Alibaba's payment subsidiary Ant Financial and Alipay last week announced a partnership with the municipal government in Wuchang, in northeastern Heilongjiang Province, to use blockchain to ensure the authenticity of rice produced there. Alibaba alone filed 43 blockchain-related patents in 2017, some of which are still awaiting approval, and Tencent filed 11.

From Sept. 30, every packet of Wuchang rice on sale at a flagship store on Alibaba's Tmall platform will be tagged with a QR code. By scanning the code using the Alipay app, customers will be able to track shipments and access related information including where it was harvested and the type of seed used. The new system will also cut delivery time.

The region is well-known for its high-quality rice, but in recent years, counterfeit versions have flooded the market, hitting the livelihoods of farmers and the credibility of the local government.

Although China bans cryptocurrency deals, Alibaba has been expanding its blockchain-related businesses with the development of different applications, positioning itself as a global leader in the field.

"Blockchain technology can help overcome the challenges of security, sustainability and inclusion," Alibaba founder Jack Ma said at the launch of the company's blockchain-based remittance service in Hong Kong in June. "It could change our world more than people can imagine."

This service, operated by Ant Financial and its Philippine counterpart GCash, promises to transfer money internationally faster and cheaper than banks can. Senders and receivers can trace the funds every step of the way. This blockchain application has huge potential in Asia, where there is a large population of migrant workers who remit money home regularly.

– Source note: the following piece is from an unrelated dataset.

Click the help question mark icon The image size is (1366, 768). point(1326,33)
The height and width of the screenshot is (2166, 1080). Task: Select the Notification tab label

The e-commerce company has also teamed up with accountancy firm PwC, Australian health supplements company Blackmores and New Zealand dairy producer Fonterra, as well as postal services in two countries to develop blockchain-based tracking systems to reduce food fraud, similar to the rice project. Under the partnership, PwC will provide professional staff.

Alibaba is also exploring the potential of health care, having partnered with the city of Changzhou in eastern China to secure medical treatment data over blockchain. This allows authorized doctors instant access to patients' medical histories.

Other technology companies are also on the move. Tencent has started a pilot project with the city of Shenzhen to develop an electric invoice system called Fapiao that employs blockchain. Using its social media app WeChat, the system enables residents to trace invoices and prevent falsification. The project will subsequently be explore prevention of tax evasion.

Earlier in April, Baidu launched a blockchain-related photo storage service Totem aimed at protecting the copyright of individual photographers and photo agencies. Photos are recorded with time stamps, which are linked to photographers' profiles. Baidu's artificial intelligence system scans each picture, so that it gives exclusive rights to the user only if the same picture does not already exist in its system.

Banks have also been eyeing the use of blockchain. The People's Bank of China and its subsidiaries filed for 68 patents, more than twice the 33 requested by Bank of America, according to a report by IPRdaily, a Chinese website dedicated to intellectual property news, and incoPat, an innovation research indexing center.

Outside of China and the U.S., Japan and the U.K. are the only two countries to have more than one company with blockchain patents. Japan has five and the U.K. two.